• _WHAT YOU ARE ASKED TO DO_
In this exercise, the entries below are to be transcribed exactly, line by line.

• _PROVIDED DATA_
——————————
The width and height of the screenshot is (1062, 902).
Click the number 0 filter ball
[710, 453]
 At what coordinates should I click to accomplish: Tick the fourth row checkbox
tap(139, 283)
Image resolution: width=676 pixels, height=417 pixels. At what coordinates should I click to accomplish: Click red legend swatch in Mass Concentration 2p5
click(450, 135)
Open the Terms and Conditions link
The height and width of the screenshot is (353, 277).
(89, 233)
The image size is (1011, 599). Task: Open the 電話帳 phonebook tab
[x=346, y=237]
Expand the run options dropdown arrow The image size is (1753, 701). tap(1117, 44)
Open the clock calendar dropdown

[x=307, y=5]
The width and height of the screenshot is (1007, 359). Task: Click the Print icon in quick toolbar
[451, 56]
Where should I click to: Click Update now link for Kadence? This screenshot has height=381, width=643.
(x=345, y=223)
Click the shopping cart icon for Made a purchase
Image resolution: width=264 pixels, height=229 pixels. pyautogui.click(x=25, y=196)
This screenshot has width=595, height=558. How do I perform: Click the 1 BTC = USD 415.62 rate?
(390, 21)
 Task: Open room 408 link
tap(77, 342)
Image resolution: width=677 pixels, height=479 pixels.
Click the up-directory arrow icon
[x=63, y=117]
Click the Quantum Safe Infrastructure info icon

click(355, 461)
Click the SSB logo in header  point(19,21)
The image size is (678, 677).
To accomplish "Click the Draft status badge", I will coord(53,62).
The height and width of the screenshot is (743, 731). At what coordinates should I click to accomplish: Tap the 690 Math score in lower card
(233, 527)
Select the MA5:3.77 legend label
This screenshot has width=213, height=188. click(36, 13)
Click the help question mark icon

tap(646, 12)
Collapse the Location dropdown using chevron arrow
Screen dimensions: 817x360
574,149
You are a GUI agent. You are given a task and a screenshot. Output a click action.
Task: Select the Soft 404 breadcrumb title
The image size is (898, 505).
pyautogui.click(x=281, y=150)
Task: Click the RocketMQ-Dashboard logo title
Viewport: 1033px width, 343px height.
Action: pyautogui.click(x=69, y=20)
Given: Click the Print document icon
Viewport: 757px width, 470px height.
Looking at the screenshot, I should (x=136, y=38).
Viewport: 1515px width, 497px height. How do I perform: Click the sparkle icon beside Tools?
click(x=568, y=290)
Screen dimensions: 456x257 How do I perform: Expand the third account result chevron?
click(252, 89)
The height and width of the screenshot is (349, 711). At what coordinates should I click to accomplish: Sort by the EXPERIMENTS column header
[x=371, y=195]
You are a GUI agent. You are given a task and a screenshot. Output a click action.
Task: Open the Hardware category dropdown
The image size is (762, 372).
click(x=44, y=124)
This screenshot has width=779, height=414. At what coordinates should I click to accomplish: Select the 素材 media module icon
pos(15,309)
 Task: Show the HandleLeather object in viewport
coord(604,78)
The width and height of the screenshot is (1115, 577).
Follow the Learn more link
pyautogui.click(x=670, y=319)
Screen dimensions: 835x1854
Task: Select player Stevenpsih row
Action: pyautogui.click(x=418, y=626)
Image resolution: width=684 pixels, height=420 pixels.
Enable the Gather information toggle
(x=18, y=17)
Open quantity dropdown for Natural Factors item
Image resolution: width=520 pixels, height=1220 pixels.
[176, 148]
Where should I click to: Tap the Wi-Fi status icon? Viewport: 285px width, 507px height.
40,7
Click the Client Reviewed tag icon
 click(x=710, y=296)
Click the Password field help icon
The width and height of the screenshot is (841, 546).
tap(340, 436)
——————————
• _TASK SOLUTION_
The width and height of the screenshot is (1062, 902).
Click the number 0 filter ball
[710, 453]
 At what coordinates should I click to accomplish: Tick the fourth row checkbox
tap(139, 283)
Image resolution: width=676 pixels, height=417 pixels. At what coordinates should I click to accomplish: Click red legend swatch in Mass Concentration 2p5
click(450, 135)
Open the Terms and Conditions link
The height and width of the screenshot is (353, 277).
(89, 233)
The image size is (1011, 599). Task: Open the 電話帳 phonebook tab
[x=346, y=237]
Expand the run options dropdown arrow The image size is (1753, 701). tap(1117, 44)
Open the clock calendar dropdown

[x=307, y=5]
The width and height of the screenshot is (1007, 359). Task: Click the Print icon in quick toolbar
[451, 56]
Where should I click to: Click Update now link for Kadence? This screenshot has height=381, width=643.
(x=345, y=223)
Click the shopping cart icon for Made a purchase
Image resolution: width=264 pixels, height=229 pixels. pyautogui.click(x=25, y=196)
This screenshot has width=595, height=558. How do I perform: Click the 1 BTC = USD 415.62 rate?
(390, 21)
 Task: Open room 408 link
tap(77, 342)
Image resolution: width=677 pixels, height=479 pixels.
Click the up-directory arrow icon
[x=63, y=117]
Click the Quantum Safe Infrastructure info icon

click(355, 461)
Click the SSB logo in header  point(19,21)
The image size is (678, 677).
To accomplish "Click the Draft status badge", I will coord(53,62).
The height and width of the screenshot is (743, 731). At what coordinates should I click to accomplish: Tap the 690 Math score in lower card
(233, 527)
Select the MA5:3.77 legend label
This screenshot has width=213, height=188. click(36, 13)
Click the help question mark icon

tap(646, 12)
Collapse the Location dropdown using chevron arrow
Screen dimensions: 817x360
574,149
You are a GUI agent. You are given a task and a screenshot. Output a click action.
Task: Select the Soft 404 breadcrumb title
The image size is (898, 505).
pyautogui.click(x=281, y=150)
Task: Click the RocketMQ-Dashboard logo title
Viewport: 1033px width, 343px height.
Action: pyautogui.click(x=69, y=20)
Given: Click the Print document icon
Viewport: 757px width, 470px height.
Looking at the screenshot, I should (x=136, y=38).
Viewport: 1515px width, 497px height. How do I perform: Click the sparkle icon beside Tools?
click(x=568, y=290)
Screen dimensions: 456x257 How do I perform: Expand the third account result chevron?
click(252, 89)
The height and width of the screenshot is (349, 711). At what coordinates should I click to accomplish: Sort by the EXPERIMENTS column header
[x=371, y=195]
You are a GUI agent. You are given a task and a screenshot. Output a click action.
Task: Open the Hardware category dropdown
The image size is (762, 372).
click(x=44, y=124)
This screenshot has width=779, height=414. At what coordinates should I click to accomplish: Select the 素材 media module icon
pos(15,309)
 Task: Show the HandleLeather object in viewport
coord(604,78)
The width and height of the screenshot is (1115, 577).
Follow the Learn more link
pyautogui.click(x=670, y=319)
Screen dimensions: 835x1854
Task: Select player Stevenpsih row
Action: pyautogui.click(x=418, y=626)
Image resolution: width=684 pixels, height=420 pixels.
Enable the Gather information toggle
(x=18, y=17)
Open quantity dropdown for Natural Factors item
Image resolution: width=520 pixels, height=1220 pixels.
[176, 148]
Where should I click to: Tap the Wi-Fi status icon? Viewport: 285px width, 507px height.
40,7
Click the Client Reviewed tag icon
 click(x=710, y=296)
Click the Password field help icon
The width and height of the screenshot is (841, 546).
tap(340, 436)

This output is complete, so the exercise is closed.